**ASSIGNMENT**. Print out the records that follow, exactly and completely.

(Stored items)
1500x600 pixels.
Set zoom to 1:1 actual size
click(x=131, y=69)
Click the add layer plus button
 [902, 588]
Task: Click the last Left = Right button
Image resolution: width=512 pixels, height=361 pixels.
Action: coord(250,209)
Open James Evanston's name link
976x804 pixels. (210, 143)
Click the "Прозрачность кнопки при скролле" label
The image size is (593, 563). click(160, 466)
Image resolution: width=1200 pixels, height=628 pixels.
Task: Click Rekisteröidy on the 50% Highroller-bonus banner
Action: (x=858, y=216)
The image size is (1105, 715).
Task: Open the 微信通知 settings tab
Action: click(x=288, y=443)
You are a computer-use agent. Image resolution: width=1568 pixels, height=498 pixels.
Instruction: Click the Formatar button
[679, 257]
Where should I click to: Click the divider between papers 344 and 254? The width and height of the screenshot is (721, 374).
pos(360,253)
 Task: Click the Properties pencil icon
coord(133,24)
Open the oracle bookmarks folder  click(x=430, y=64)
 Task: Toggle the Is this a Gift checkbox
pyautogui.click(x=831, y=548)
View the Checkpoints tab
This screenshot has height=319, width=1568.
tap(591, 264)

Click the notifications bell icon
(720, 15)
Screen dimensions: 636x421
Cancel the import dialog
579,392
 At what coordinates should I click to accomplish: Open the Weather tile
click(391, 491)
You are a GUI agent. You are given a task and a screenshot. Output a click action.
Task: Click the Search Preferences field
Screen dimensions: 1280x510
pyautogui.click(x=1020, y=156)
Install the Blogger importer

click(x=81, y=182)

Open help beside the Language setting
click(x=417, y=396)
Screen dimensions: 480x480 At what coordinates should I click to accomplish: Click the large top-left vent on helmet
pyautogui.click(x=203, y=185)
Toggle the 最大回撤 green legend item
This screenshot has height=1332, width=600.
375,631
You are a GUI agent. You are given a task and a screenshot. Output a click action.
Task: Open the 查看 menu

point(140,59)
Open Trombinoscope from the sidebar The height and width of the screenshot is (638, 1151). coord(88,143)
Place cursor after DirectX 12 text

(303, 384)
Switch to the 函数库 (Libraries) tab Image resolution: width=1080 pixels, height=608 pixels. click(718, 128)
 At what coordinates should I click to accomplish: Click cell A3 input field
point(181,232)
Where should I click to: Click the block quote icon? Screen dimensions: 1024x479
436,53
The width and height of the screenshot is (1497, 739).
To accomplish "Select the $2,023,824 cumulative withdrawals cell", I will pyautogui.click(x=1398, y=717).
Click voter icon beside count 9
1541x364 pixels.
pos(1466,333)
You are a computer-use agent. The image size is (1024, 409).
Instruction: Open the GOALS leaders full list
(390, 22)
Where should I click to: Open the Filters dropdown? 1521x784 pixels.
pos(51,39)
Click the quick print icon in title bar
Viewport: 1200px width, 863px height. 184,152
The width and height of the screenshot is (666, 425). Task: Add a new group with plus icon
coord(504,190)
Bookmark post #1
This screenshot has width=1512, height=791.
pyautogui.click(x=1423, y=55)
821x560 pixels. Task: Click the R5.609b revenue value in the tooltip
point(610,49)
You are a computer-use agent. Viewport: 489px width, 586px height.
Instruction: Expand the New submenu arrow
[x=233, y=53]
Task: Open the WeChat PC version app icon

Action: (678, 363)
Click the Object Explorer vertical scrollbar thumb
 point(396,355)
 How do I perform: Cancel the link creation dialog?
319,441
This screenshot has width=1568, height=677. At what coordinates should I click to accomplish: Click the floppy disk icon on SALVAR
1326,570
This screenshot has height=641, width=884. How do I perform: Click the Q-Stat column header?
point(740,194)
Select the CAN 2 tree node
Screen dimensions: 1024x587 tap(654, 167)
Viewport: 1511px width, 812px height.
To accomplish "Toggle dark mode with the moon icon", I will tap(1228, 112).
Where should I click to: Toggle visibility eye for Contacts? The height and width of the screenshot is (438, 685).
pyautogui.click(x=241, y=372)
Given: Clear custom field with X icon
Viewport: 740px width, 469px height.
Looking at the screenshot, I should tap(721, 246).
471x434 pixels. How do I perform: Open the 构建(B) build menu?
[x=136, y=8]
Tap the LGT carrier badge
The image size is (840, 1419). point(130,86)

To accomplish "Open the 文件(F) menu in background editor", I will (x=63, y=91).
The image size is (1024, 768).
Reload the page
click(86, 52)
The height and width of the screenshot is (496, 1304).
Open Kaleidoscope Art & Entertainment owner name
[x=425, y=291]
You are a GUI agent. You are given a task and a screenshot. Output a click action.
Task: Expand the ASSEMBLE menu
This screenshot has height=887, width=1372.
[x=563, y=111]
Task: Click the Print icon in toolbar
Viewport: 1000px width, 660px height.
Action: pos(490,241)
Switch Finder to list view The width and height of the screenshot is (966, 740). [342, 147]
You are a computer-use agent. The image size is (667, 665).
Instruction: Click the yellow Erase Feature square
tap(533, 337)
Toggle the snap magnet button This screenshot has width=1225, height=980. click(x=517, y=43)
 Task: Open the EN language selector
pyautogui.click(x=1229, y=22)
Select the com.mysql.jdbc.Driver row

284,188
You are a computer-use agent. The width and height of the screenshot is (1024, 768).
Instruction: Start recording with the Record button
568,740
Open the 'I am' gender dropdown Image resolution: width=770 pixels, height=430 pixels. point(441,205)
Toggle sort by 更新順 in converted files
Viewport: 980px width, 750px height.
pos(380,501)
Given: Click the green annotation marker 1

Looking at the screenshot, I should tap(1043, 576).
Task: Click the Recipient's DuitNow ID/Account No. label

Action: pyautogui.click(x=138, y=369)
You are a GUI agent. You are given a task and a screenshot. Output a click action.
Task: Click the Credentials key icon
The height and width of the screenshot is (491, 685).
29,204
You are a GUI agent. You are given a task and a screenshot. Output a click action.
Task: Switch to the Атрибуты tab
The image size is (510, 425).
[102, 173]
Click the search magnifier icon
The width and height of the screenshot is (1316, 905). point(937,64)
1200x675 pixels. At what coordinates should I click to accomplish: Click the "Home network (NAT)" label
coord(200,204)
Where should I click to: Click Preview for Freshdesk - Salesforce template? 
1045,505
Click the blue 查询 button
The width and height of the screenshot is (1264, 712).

**RESULT OF THE EXERCISE**.
1500x600 pixels.
Set zoom to 1:1 actual size
click(x=131, y=69)
Click the add layer plus button
 [902, 588]
Task: Click the last Left = Right button
Image resolution: width=512 pixels, height=361 pixels.
Action: coord(250,209)
Open James Evanston's name link
976x804 pixels. (210, 143)
Click the "Прозрачность кнопки при скролле" label
The image size is (593, 563). click(160, 466)
Image resolution: width=1200 pixels, height=628 pixels.
Task: Click Rekisteröidy on the 50% Highroller-bonus banner
Action: (x=858, y=216)
The image size is (1105, 715).
Task: Open the 微信通知 settings tab
Action: click(x=288, y=443)
You are a computer-use agent. Image resolution: width=1568 pixels, height=498 pixels.
Instruction: Click the Formatar button
[679, 257]
Where should I click to: Click the divider between papers 344 and 254? The width and height of the screenshot is (721, 374).
pos(360,253)
 Task: Click the Properties pencil icon
coord(133,24)
Open the oracle bookmarks folder  click(x=430, y=64)
 Task: Toggle the Is this a Gift checkbox
pyautogui.click(x=831, y=548)
View the Checkpoints tab
This screenshot has height=319, width=1568.
tap(591, 264)

Click the notifications bell icon
(720, 15)
Screen dimensions: 636x421
Cancel the import dialog
579,392
 At what coordinates should I click to accomplish: Open the Weather tile
click(391, 491)
You are a GUI agent. You are given a task and a screenshot. Output a click action.
Task: Click the Search Preferences field
Screen dimensions: 1280x510
pyautogui.click(x=1020, y=156)
Install the Blogger importer

click(x=81, y=182)

Open help beside the Language setting
click(x=417, y=396)
Screen dimensions: 480x480 At what coordinates should I click to accomplish: Click the large top-left vent on helmet
pyautogui.click(x=203, y=185)
Toggle the 最大回撤 green legend item
This screenshot has height=1332, width=600.
375,631
You are a GUI agent. You are given a task and a screenshot. Output a click action.
Task: Open the 查看 menu

point(140,59)
Open Trombinoscope from the sidebar The height and width of the screenshot is (638, 1151). coord(88,143)
Place cursor after DirectX 12 text

(303, 384)
Switch to the 函数库 (Libraries) tab Image resolution: width=1080 pixels, height=608 pixels. click(718, 128)
 At what coordinates should I click to accomplish: Click cell A3 input field
point(181,232)
Where should I click to: Click the block quote icon? Screen dimensions: 1024x479
436,53
The width and height of the screenshot is (1497, 739).
To accomplish "Select the $2,023,824 cumulative withdrawals cell", I will pyautogui.click(x=1398, y=717).
Click voter icon beside count 9
1541x364 pixels.
pos(1466,333)
You are a computer-use agent. The image size is (1024, 409).
Instruction: Open the GOALS leaders full list
(390, 22)
Where should I click to: Open the Filters dropdown? 1521x784 pixels.
pos(51,39)
Click the quick print icon in title bar
Viewport: 1200px width, 863px height. 184,152
The width and height of the screenshot is (666, 425). Task: Add a new group with plus icon
coord(504,190)
Bookmark post #1
This screenshot has width=1512, height=791.
pyautogui.click(x=1423, y=55)
821x560 pixels. Task: Click the R5.609b revenue value in the tooltip
point(610,49)
You are a computer-use agent. Viewport: 489px width, 586px height.
Instruction: Expand the New submenu arrow
[x=233, y=53]
Task: Open the WeChat PC version app icon

Action: (678, 363)
Click the Object Explorer vertical scrollbar thumb
 point(396,355)
 How do I perform: Cancel the link creation dialog?
319,441
This screenshot has width=1568, height=677. At what coordinates should I click to accomplish: Click the floppy disk icon on SALVAR
1326,570
This screenshot has height=641, width=884. How do I perform: Click the Q-Stat column header?
point(740,194)
Select the CAN 2 tree node
Screen dimensions: 1024x587 tap(654, 167)
Viewport: 1511px width, 812px height.
To accomplish "Toggle dark mode with the moon icon", I will tap(1228, 112).
Where should I click to: Toggle visibility eye for Contacts? The height and width of the screenshot is (438, 685).
pyautogui.click(x=241, y=372)
Given: Clear custom field with X icon
Viewport: 740px width, 469px height.
Looking at the screenshot, I should tap(721, 246).
471x434 pixels. How do I perform: Open the 构建(B) build menu?
[x=136, y=8]
Tap the LGT carrier badge
The image size is (840, 1419). point(130,86)

To accomplish "Open the 文件(F) menu in background editor", I will (x=63, y=91).
The image size is (1024, 768).
Reload the page
click(86, 52)
The height and width of the screenshot is (496, 1304).
Open Kaleidoscope Art & Entertainment owner name
[x=425, y=291]
You are a GUI agent. You are given a task and a screenshot. Output a click action.
Task: Expand the ASSEMBLE menu
This screenshot has height=887, width=1372.
[x=563, y=111]
Task: Click the Print icon in toolbar
Viewport: 1000px width, 660px height.
Action: pos(490,241)
Switch Finder to list view The width and height of the screenshot is (966, 740). [342, 147]
You are a computer-use agent. The image size is (667, 665).
Instruction: Click the yellow Erase Feature square
tap(533, 337)
Toggle the snap magnet button This screenshot has width=1225, height=980. click(x=517, y=43)
 Task: Open the EN language selector
pyautogui.click(x=1229, y=22)
Select the com.mysql.jdbc.Driver row

284,188
You are a computer-use agent. The width and height of the screenshot is (1024, 768).
Instruction: Start recording with the Record button
568,740
Open the 'I am' gender dropdown Image resolution: width=770 pixels, height=430 pixels. point(441,205)
Toggle sort by 更新順 in converted files
Viewport: 980px width, 750px height.
pos(380,501)
Given: Click the green annotation marker 1

Looking at the screenshot, I should tap(1043, 576).
Task: Click the Recipient's DuitNow ID/Account No. label

Action: pyautogui.click(x=138, y=369)
You are a GUI agent. You are given a task and a screenshot. Output a click action.
Task: Click the Credentials key icon
The height and width of the screenshot is (491, 685).
29,204
You are a GUI agent. You are given a task and a screenshot. Output a click action.
Task: Switch to the Атрибуты tab
The image size is (510, 425).
[102, 173]
Click the search magnifier icon
The width and height of the screenshot is (1316, 905). point(937,64)
1200x675 pixels. At what coordinates should I click to accomplish: Click the "Home network (NAT)" label
coord(200,204)
Where should I click to: Click Preview for Freshdesk - Salesforce template? 
1045,505
Click the blue 查询 button
The width and height of the screenshot is (1264, 712).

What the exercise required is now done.